The iPSC technology has given us the opportunity to execute the Precision Medicine Initiative by providing an unlimited supply of cells that faithfully mirror the patient’s own native cells. For example, iPSC-derived CMs derived from a donor can be used as a ‘mini-me surrogate’ to predict the donor’s susceptibility to certain drugs. This unique property of iPSCs will soon allow researchers to test potential cardiotoxic drugs or screen for new therapies for heart disease even before treating the patient. We expect this to revolutionize current drug screening methods, which still mostly rely on often inaccurate cardiotoxicity studies of potential new drugs using in vitro cell lines that overexpress the IKr protein hERG, which frequently lead to both false-positive and false-negative results. The adoption of iPSCs will allow pharmaceutical companies to solve the twin problems of high attrition rates and increased drug costs that plague current cardiotoxicity tests. Similarly, iPSC-based models could serve as a functional readout for the pre-clinical screening of candidates with speed and efficiency dwarfing conventional methods.
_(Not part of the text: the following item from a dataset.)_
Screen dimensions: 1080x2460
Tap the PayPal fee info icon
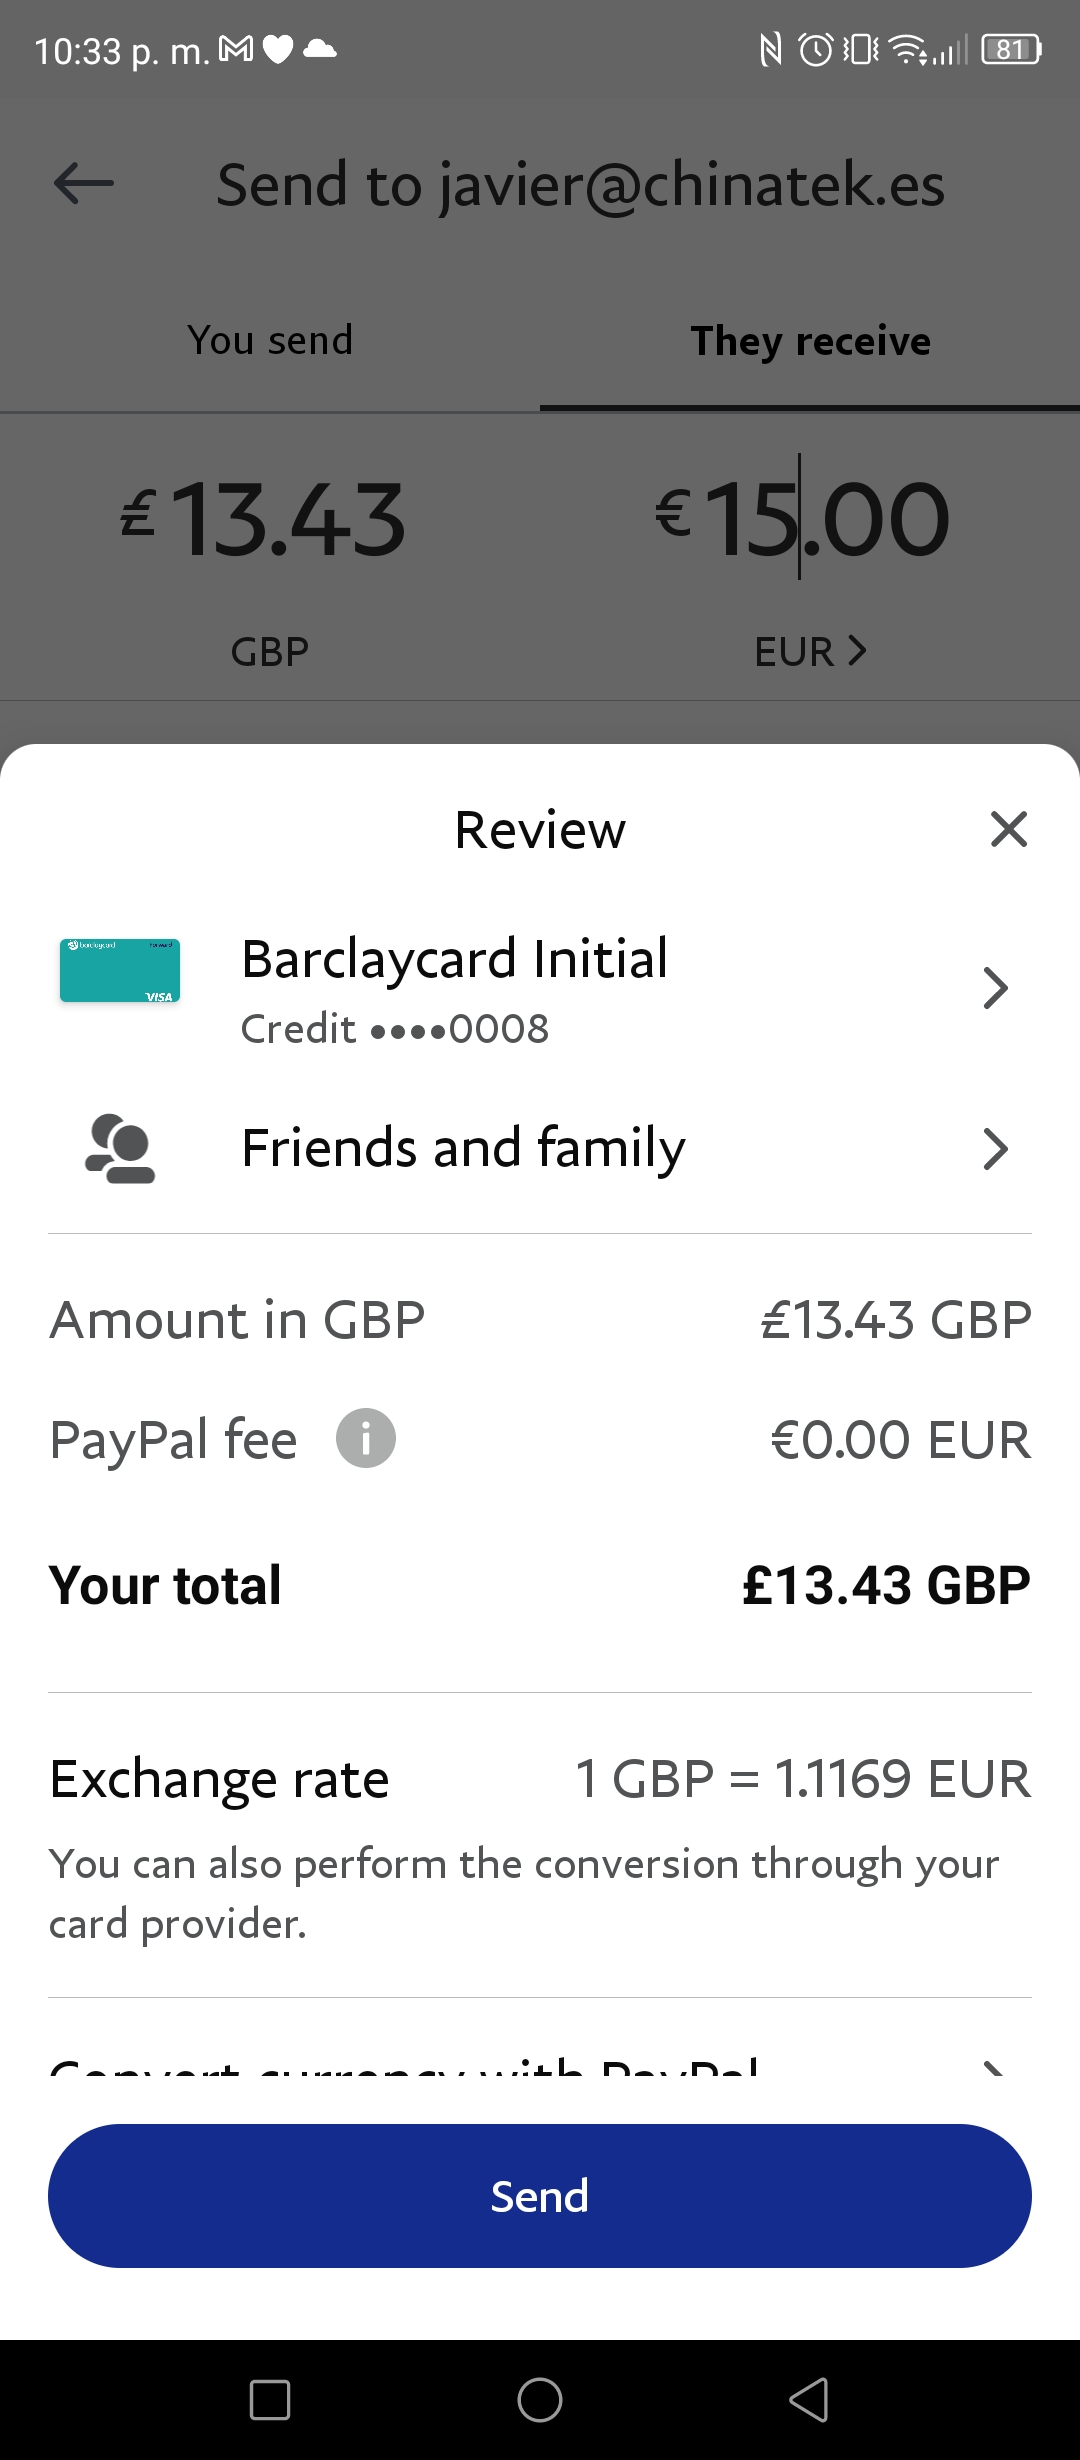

Moreover, iPSC-based medicine may fundamentally change the cumbersome way clinical trials have been run for the better part of a century, which rely on different cohorts of unrelated patients and necessary guesswork if not false hope that drugs used in the limited pool of subjects will work on patients in the population at large. Under the new approach, before a drug is given to the recruited patients, its efficacy could be tested on iPSC-derived CMs generated from the same patients. The patients whose iPSC-derived CMs show a positive response could be classified as responders and allowed to take the drug as they are moved to the next phase of the clinical trial. This iPSC-based patient stratification is expected to dramatically boost the success rate of clinical trials and reduce their cost by pre-selecting the patients recruited for the trial. These innovative ‘clinical trial in a dish’ studies are now being explored by many researchers to rapidly and economically develop personalized therapies.
So, has the time for a one-person clinical trial finally arrived? We are now just beginning to practice medicine by tailoring therapeutic options for each individual patient based on their genes and other factors. However, the days of using hit-or-miss medical treatments developed for the mythical ‘average’ patient are numbered, as optimal and optimized drugs developed for individual patients come to dominate therapy.
Cardiology will continue to play a preeminent role in precision medicine as it leverages the immense advantages of iPSC technology and other emerging techniques such as gene editing to give each patient suffering from whatever heart disease the best individualized treatment possible on a routine basis.
Conflict of interest: J.C.W. is co-founder for Stem Cell Theranostics. N.S. has no disclosures.